PASSAGE TO READ –
County doing the right thing in lawsuit
When local government does the right thing it deserves to be commended. That’s the case with Chambers County becoming a party in legal action against U.S. pharmaceutical companies because of the opioid problem.
On the local, state and national level, opioid addiction is a dire and heartbreaking reality. It’s a disgrace the role big pharma has played in it. There’s no way they can wash their hands of it and say that they didn’t know. Just like the big tobacco companies before them, they put profits over humanity.
One can’t help but ask the question, who has done more harm to their fellow man, the people who sell illegal drugs like marijuana, cocaine, meth and so on or those who have manufactured great quantities of addictive pain killers, knowing full well that what they were making went well beyond legitimate medicinal use. Just like tobacco companies, they had to know they were raking in piles of money off of addiction.
Just as drug dealers have to kn0w that what they are pushing on the street ruins people’s lives, big pharma had to know this, too.
Chambers County Attorney Skip McCoy says that there is a benefit-risk assessment that’s involved.

WHAT IS EXPECTED – Extend the editorial on Chambers County's opioid lawsuit, picking up right after its final sentence.

Stored data –
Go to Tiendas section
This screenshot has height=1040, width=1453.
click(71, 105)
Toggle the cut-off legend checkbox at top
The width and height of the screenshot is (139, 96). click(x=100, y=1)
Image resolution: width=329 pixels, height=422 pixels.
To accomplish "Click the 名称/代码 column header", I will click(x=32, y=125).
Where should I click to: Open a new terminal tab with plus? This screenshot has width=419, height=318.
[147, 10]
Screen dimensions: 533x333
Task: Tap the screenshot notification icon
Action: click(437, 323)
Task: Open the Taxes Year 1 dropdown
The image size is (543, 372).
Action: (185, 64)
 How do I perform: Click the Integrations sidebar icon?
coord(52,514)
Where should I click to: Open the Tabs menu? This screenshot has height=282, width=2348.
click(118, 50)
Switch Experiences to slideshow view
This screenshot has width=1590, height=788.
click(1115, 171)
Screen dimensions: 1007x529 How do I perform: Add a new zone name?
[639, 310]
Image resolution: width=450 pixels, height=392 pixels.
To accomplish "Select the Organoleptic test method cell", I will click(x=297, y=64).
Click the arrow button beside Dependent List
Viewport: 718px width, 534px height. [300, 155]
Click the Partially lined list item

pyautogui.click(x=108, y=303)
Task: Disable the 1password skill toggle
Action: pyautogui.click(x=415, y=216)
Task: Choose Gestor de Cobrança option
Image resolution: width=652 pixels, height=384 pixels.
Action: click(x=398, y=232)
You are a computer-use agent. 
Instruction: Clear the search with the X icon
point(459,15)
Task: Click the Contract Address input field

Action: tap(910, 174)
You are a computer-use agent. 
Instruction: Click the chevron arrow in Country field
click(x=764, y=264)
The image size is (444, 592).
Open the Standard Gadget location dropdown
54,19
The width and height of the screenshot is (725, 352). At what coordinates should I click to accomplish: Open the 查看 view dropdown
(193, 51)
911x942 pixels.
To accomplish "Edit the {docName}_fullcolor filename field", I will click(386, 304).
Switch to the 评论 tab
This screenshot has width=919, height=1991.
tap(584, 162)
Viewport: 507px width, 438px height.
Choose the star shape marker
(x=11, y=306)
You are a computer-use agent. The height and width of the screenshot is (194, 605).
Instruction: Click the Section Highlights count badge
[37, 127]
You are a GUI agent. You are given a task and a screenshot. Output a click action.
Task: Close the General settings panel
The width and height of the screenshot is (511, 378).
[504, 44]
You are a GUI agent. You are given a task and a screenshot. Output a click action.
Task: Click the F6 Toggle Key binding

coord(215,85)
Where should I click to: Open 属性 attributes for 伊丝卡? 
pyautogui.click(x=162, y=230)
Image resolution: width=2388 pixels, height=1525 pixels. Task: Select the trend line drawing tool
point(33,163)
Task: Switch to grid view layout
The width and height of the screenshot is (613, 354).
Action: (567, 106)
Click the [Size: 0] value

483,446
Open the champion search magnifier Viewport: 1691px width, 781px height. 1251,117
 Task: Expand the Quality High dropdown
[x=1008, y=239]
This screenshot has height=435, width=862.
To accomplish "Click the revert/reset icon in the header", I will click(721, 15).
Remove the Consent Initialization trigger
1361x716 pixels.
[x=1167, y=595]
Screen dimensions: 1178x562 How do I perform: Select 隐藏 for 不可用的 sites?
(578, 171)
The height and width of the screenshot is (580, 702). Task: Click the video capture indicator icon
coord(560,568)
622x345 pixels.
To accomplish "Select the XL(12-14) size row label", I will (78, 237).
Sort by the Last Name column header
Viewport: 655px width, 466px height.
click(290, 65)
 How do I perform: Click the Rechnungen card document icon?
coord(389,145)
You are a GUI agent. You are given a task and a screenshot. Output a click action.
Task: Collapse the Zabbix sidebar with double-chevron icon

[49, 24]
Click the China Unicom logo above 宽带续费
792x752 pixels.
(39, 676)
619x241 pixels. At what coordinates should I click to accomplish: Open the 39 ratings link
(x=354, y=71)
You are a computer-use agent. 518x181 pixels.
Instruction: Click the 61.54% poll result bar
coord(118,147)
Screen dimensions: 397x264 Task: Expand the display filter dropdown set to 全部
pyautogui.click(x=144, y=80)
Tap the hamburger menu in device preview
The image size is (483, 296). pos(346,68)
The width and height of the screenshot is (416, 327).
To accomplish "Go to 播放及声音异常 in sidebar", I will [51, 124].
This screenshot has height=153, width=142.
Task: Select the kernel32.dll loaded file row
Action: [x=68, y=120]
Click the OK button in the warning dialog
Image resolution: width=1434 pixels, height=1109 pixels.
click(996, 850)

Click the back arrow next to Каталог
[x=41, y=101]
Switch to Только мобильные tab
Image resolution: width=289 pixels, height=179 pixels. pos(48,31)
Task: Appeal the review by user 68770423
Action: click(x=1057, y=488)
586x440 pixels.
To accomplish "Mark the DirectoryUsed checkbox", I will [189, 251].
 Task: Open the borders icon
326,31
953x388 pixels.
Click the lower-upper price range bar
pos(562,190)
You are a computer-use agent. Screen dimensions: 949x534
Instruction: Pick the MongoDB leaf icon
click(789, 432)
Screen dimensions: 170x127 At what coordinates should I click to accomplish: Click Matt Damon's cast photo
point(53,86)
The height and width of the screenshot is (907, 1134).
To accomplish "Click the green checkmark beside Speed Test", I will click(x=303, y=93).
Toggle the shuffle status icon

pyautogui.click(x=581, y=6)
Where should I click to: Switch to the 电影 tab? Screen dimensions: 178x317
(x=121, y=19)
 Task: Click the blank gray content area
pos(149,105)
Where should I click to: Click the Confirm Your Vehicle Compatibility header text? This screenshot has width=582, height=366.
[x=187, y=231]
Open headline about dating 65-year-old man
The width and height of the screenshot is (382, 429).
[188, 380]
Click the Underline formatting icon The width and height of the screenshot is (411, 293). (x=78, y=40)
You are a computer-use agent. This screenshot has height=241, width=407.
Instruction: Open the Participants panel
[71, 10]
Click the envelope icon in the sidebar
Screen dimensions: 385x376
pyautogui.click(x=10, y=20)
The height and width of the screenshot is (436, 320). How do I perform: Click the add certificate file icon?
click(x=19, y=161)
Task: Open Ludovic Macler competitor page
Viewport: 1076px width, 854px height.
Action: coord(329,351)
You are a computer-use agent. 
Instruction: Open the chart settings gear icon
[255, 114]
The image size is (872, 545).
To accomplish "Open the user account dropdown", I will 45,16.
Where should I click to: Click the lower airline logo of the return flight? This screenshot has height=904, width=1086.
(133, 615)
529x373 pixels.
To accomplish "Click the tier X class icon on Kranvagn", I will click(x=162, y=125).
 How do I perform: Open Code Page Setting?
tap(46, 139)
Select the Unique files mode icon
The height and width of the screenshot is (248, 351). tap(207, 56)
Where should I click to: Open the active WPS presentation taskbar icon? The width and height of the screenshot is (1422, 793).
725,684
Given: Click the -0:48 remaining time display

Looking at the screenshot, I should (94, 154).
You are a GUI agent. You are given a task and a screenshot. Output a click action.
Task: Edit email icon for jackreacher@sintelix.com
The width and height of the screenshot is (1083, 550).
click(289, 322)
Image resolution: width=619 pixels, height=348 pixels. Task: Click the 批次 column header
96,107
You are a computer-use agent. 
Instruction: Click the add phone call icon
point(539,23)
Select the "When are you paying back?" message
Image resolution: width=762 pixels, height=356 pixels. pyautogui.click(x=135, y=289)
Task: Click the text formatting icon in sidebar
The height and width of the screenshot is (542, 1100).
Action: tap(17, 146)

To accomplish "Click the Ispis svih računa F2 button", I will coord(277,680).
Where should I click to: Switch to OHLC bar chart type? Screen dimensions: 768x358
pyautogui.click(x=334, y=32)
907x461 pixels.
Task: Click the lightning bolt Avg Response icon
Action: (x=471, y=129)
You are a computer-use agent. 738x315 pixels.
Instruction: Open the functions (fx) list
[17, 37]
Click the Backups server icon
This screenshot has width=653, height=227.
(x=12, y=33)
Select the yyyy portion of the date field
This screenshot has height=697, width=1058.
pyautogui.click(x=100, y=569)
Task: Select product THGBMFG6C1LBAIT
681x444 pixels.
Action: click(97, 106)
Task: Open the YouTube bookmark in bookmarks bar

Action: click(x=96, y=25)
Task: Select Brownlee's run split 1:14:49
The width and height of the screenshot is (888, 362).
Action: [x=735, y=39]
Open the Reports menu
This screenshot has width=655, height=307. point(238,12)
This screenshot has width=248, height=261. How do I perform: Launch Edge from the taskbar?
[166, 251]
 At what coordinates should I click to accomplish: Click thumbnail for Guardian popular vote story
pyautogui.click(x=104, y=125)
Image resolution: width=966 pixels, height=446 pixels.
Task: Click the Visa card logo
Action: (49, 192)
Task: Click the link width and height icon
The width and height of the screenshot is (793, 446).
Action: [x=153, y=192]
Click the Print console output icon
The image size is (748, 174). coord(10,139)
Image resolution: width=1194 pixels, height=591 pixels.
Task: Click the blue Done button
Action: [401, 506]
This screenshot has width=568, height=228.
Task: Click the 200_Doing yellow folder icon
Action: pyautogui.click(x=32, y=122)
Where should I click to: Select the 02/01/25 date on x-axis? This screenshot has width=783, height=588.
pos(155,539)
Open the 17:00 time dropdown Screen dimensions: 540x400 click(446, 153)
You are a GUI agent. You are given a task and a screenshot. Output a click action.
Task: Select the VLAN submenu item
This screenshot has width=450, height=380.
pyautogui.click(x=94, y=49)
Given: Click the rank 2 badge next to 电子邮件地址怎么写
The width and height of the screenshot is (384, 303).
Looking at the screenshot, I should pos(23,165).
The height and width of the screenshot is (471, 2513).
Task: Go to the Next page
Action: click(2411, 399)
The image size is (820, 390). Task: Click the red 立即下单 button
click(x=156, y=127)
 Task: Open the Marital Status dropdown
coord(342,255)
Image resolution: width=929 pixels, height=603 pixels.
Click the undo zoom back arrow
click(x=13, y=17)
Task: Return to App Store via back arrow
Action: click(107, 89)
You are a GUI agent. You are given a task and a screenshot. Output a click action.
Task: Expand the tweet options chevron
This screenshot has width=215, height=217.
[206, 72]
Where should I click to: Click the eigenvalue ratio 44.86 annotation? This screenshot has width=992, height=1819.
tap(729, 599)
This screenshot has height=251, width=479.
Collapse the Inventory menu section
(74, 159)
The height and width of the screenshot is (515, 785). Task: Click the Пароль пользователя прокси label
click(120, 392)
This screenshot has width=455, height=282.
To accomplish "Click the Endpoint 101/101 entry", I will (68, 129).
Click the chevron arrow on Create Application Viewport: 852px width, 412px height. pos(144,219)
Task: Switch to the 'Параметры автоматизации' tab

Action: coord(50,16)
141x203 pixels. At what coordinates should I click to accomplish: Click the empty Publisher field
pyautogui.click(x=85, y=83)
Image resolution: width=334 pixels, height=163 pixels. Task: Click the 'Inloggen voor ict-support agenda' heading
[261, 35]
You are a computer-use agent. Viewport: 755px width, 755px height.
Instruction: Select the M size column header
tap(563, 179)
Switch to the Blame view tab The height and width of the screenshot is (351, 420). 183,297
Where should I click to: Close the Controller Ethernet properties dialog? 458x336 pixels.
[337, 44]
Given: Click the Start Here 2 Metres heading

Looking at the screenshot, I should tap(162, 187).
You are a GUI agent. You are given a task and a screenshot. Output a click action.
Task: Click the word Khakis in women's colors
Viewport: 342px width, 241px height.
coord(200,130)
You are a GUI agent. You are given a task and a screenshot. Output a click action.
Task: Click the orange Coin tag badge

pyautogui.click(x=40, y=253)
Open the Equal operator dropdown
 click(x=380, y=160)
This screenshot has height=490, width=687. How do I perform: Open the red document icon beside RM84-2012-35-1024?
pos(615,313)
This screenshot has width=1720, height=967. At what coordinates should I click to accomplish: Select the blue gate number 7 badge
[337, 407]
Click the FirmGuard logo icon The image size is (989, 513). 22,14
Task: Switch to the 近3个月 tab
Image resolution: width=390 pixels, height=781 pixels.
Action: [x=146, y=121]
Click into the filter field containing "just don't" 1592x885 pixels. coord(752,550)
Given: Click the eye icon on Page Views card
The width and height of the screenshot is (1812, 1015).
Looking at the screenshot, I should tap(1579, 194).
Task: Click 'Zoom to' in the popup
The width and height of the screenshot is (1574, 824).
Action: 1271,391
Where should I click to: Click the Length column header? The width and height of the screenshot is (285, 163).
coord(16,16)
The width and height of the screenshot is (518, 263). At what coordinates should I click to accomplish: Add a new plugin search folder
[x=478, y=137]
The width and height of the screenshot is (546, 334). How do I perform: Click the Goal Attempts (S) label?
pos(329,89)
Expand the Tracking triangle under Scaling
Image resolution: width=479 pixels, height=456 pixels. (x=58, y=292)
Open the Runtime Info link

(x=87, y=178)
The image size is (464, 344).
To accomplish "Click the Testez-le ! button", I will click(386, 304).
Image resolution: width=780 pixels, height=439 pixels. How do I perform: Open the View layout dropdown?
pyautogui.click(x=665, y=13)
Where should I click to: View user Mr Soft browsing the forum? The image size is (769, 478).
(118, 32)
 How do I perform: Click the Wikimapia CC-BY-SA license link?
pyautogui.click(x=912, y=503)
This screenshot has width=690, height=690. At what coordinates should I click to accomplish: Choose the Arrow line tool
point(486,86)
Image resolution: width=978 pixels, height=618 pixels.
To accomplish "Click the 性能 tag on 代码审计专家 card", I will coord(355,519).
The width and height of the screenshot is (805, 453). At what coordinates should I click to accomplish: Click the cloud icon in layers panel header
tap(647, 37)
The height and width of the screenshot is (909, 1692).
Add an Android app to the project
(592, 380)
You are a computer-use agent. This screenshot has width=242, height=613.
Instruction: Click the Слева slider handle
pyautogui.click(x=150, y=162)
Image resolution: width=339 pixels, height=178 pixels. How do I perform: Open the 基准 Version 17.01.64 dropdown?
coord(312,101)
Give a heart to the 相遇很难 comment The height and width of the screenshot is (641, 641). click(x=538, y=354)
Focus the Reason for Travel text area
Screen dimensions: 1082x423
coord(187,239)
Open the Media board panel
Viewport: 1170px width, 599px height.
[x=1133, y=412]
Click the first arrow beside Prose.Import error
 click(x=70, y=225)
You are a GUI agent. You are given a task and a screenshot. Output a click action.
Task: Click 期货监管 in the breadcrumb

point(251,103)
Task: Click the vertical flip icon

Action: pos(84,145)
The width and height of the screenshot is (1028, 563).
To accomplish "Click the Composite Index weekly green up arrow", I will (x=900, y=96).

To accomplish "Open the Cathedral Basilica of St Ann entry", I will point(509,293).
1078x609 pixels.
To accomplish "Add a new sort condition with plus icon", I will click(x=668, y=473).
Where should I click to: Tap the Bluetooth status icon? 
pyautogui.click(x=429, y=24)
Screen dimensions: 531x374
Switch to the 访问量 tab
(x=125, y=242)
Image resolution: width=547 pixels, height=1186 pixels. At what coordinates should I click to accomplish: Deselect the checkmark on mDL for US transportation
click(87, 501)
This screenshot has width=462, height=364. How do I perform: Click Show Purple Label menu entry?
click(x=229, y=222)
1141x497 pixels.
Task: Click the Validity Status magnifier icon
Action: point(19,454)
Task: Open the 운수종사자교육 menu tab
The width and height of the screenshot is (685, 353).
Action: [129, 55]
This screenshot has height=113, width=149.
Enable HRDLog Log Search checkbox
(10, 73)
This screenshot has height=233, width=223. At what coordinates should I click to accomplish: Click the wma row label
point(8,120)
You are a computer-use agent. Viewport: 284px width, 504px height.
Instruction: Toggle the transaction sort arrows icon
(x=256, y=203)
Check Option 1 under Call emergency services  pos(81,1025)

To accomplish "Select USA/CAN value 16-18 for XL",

OUTPUT BELOW –
“They want to see how much money they can make before they are exposed to liability,” he said. “The bad thing about opioid addiction is all the parallels that come off of it. The user’s life is ruined, and more often than not, they are the head of a household. When they are strung out and can no longer support their family, it puts them in a bad situation. Children may commit crimes to support their family, and this winds up on the door of the court system.”
Due to budget cuts, the state of Alabama does not currently have the mental health services needed to deal with the kinds of problems posed by opioid addiction.
Alabama is a state that has been especially hard hit by opioid addiction. Four Alabama cities – Anniston, Gadsden, Montgomery and Tuscaloosa – rank among the top 15 places in the U.S. per capita in terms of opioid addiction.
There’s a trickle down factor here. The economic damage due to opioid addiction trickles down to the local taxpayer. State and local communities have to absorb higher costs for counseling, rehab services, the costs of taking care of children who are born with opioid-related medical conditions and the added costs of law enforcement to deal with these problems.
According to the Centers for Disease Control in Atlanta, opioid addiction has killed more than 180,000 people in the U.S. since 1999 and more than 40,000 last year alone.
It’s a deadly problem that’s not going to take care of itself by doing nothing.
That’s where the courts come it. They are the great levelers in our society. It’s through the justice system that each and every person matters. When little people are exploited by large corporations for profit, the court system is the only means of being able to do what’s right.
Thank you, Chambers County, for making a courageous stand for what’s right. Thank you for standing up for the people and not the large corporations.